■ PROBLEM TO SOLVE
Since the pictures are not wanted, reproduce only the rest of the records, exactly as given.

# # # #

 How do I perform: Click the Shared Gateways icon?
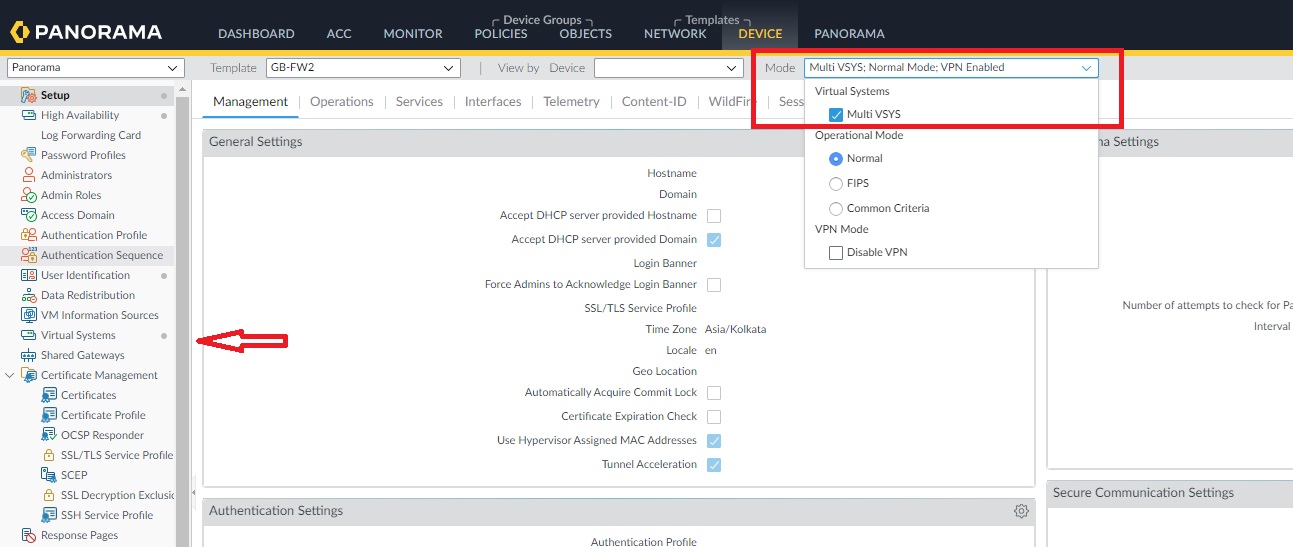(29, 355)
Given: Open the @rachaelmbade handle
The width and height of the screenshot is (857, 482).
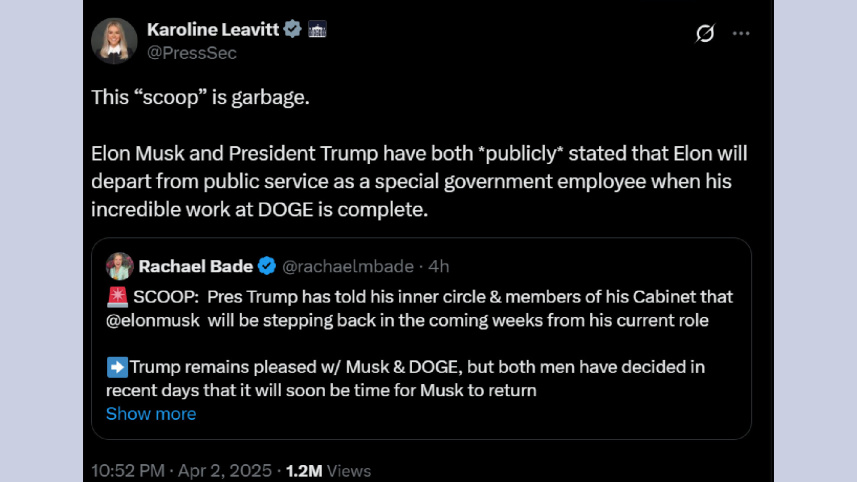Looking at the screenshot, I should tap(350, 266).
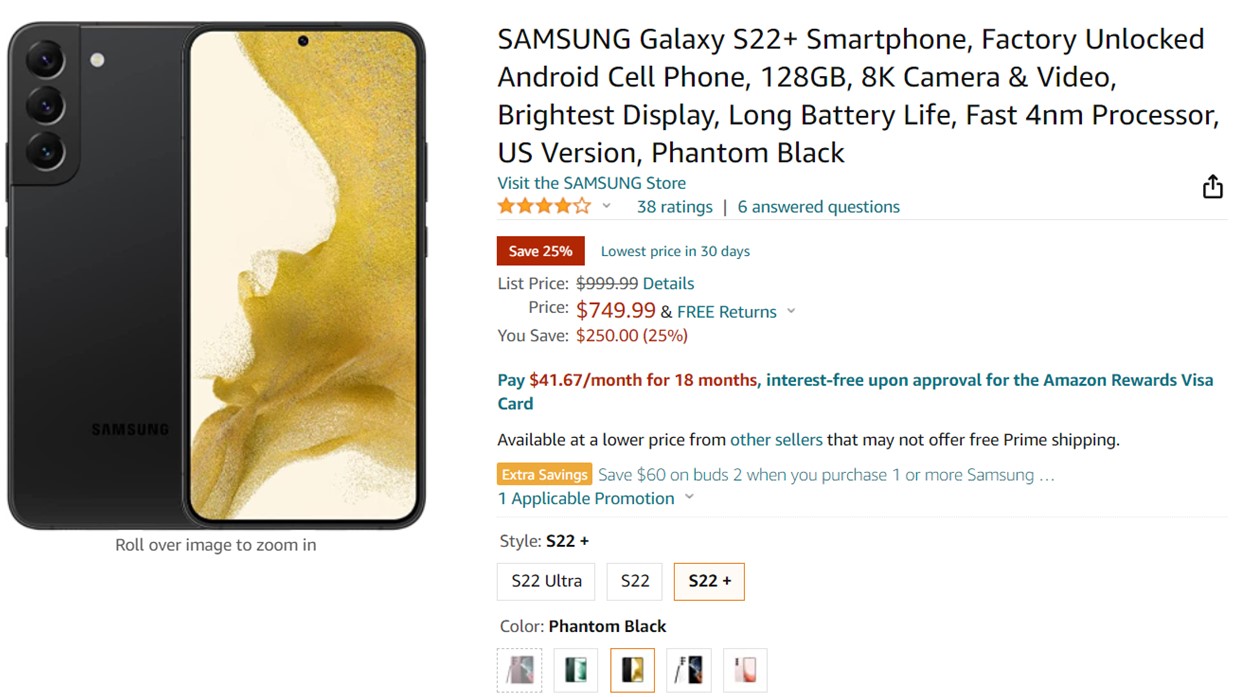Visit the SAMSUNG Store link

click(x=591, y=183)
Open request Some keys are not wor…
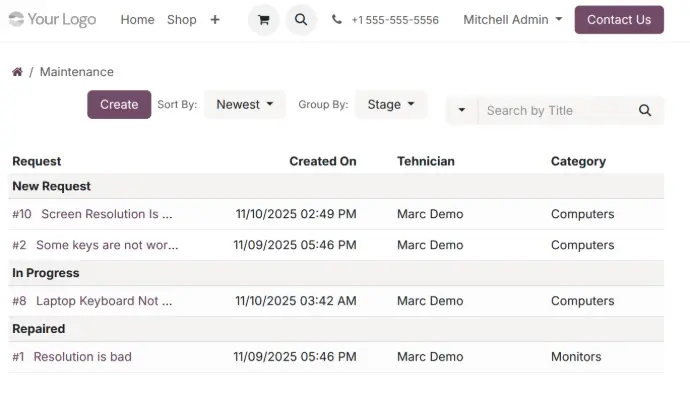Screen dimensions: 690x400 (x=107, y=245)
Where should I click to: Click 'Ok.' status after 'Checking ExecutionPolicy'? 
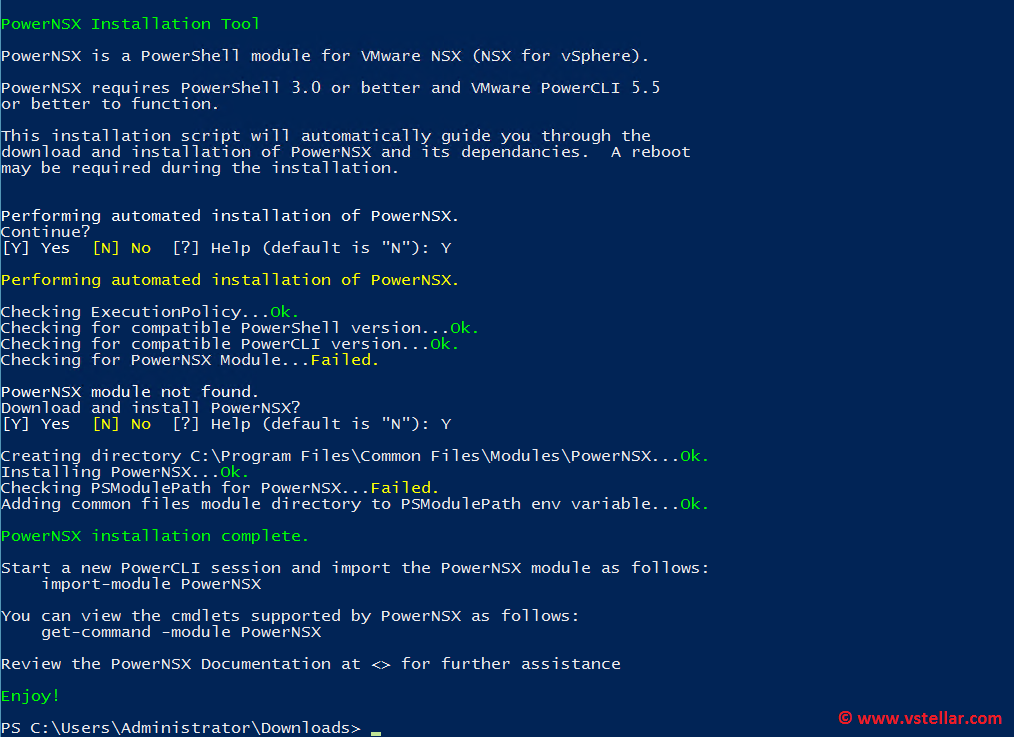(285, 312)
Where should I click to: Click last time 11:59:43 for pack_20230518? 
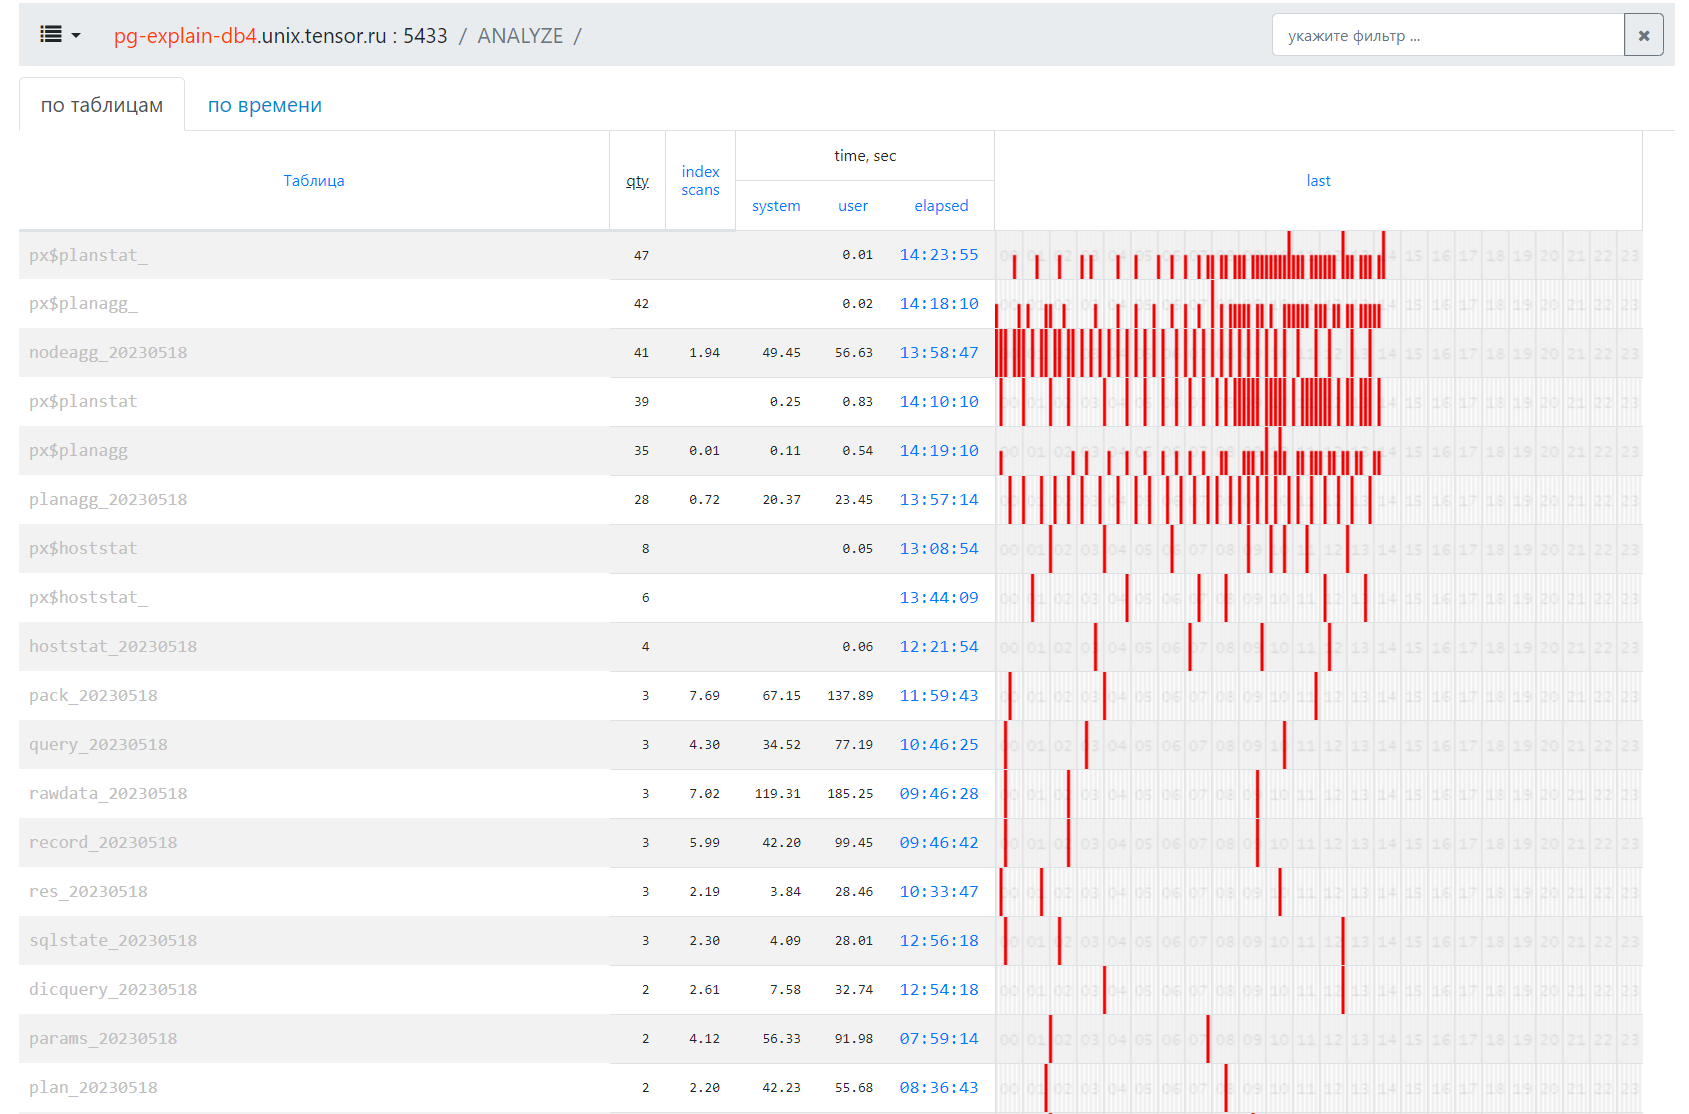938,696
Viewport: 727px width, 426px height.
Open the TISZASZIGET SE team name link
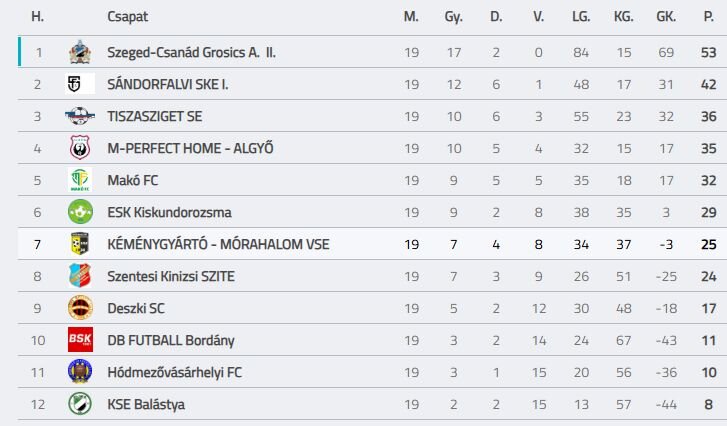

# # # #

■ EXERCISE SOLUTION
 How do I perform: Click the Shared Gateways icon?
(29, 355)
Given: Open the @rachaelmbade handle
The width and height of the screenshot is (857, 482).
Looking at the screenshot, I should tap(350, 266).
Visit the SAMSUNG Store link

click(x=591, y=183)
Open request Some keys are not wor…
Screen dimensions: 690x400 (x=107, y=245)
Where should I click to: Click 'Ok.' status after 'Checking ExecutionPolicy'? 
(285, 312)
Where should I click to: Click last time 11:59:43 for pack_20230518? 
938,696
Viewport: 727px width, 426px height.
Open the TISZASZIGET SE team name link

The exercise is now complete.